Cops tracked it down that afternoon and arrested five men, including Daniel Mugisha, then 20, who was later charged with killing 44-year-old budtender Michael Arthur in another robbery the year before.

Three months later, in March, a masked man pulled a gun at Natural Wonders dispensary while an accomplice held down the clerk by his neck and emptied the till. They nearly got away, until their getaway driver ran a stop sign and crashed into another vehicle—directly in front of an off-duty cop.

It turned out the crew was wanted for similar robberies in Washington, too, Mota says.

While Mota and police try to close cases, hopes of preventing robberies largely hinge on reducing two causes: gun violence and registers full of cash.

Last week, Mayor Ted Wheeler declared a state of emergency to address gun violence sweeping the city. Part of his plan, Safer Summer PDX, involves identifying people who are at the greatest risk of committing a violent crime and offering them life coaches and other services.

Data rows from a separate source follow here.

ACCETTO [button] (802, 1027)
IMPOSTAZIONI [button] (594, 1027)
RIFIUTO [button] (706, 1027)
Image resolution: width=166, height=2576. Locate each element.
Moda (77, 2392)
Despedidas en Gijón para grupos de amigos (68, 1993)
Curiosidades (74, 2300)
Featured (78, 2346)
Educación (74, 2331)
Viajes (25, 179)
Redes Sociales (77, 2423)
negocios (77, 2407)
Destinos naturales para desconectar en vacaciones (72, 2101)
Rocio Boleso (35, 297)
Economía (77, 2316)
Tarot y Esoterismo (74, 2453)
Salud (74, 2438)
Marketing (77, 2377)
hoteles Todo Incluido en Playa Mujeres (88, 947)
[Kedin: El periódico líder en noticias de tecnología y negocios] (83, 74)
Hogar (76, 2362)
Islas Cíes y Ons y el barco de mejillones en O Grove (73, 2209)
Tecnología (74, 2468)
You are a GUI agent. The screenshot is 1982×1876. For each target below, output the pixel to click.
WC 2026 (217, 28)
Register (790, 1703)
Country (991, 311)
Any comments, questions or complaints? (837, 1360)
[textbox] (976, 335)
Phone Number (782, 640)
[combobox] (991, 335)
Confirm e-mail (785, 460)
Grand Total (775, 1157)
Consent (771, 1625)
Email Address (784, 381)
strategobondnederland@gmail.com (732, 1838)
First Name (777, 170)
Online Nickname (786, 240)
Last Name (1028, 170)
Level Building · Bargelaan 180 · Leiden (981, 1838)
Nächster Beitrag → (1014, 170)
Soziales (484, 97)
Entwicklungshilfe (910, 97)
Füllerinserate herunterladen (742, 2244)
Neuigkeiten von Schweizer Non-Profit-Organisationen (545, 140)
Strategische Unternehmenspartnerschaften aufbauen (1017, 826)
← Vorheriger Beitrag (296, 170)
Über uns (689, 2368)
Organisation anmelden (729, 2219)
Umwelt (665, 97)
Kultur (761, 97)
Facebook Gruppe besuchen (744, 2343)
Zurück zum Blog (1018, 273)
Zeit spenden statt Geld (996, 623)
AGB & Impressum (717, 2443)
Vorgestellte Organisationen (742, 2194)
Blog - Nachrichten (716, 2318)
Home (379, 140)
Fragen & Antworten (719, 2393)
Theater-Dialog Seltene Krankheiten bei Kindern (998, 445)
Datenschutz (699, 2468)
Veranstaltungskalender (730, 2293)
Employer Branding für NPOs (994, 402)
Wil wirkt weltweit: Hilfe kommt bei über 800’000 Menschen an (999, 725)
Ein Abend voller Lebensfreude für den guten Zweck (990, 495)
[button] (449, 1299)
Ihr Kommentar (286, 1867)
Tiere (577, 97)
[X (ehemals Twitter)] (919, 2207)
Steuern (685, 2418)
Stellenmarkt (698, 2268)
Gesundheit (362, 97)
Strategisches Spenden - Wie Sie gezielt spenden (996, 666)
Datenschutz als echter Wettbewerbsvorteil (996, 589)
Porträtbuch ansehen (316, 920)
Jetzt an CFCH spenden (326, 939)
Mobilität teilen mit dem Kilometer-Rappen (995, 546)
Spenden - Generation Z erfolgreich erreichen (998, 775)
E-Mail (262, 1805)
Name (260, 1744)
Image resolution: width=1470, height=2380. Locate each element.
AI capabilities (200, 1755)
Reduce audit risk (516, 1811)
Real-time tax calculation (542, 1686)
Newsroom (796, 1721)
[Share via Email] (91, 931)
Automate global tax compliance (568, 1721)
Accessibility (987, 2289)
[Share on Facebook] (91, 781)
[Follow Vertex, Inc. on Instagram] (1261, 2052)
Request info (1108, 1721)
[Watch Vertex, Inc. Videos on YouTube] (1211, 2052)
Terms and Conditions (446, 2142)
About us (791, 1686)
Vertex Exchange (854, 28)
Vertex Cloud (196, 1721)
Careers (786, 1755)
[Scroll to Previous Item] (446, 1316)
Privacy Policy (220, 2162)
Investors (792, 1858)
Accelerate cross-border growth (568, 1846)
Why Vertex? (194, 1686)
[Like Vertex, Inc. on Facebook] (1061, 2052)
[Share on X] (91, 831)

When pressed by WW for details of how the plan would address armed robberies of cannabis stores, Wheeler’s spokesman released a statement:

“Our intent is to reduce gun violence in as many ways as possible. In addition to the targeted outreach, Safer Summer PDX will also support investments in environmental design and prosocial events for youth and the broader community to effect wider impacts.”

Meanwhile, Oregon’s congressional delegation is working on addressing the other underlying cause: cash. Democratic Sen. Jeff Merkley has introduced a bill that would prohibit federal regulators from going after banks for doing business with the cannabis industry.

And, just last week, Sen. Ron Wyden (D-Ore.) introduced long-awaited legislation to decriminalize pot at the federal level.

That bill has little chance of becoming law. Several Democratic senators oppose the idea. Still, Wyden “is committed over the next five months-plus to advancing cannabis legislation as far as it can go,” his spokesman says.

This will be too late for Best Buds’ Pedreira, who is irate that his employees had to go through the trauma of being robbed at gunpoint. He blames city leaders, who he says have failed to hold criminals responsible. He pays a 20% tax on the product he sells, and he wonders why all of that money isn’t improving public safety.

And he’s contemplating arming himself.

“If the city can’t protect us, we will protect ourselves,” Pedreira says. “I think what you’re going to see soon is people like that getting shot.”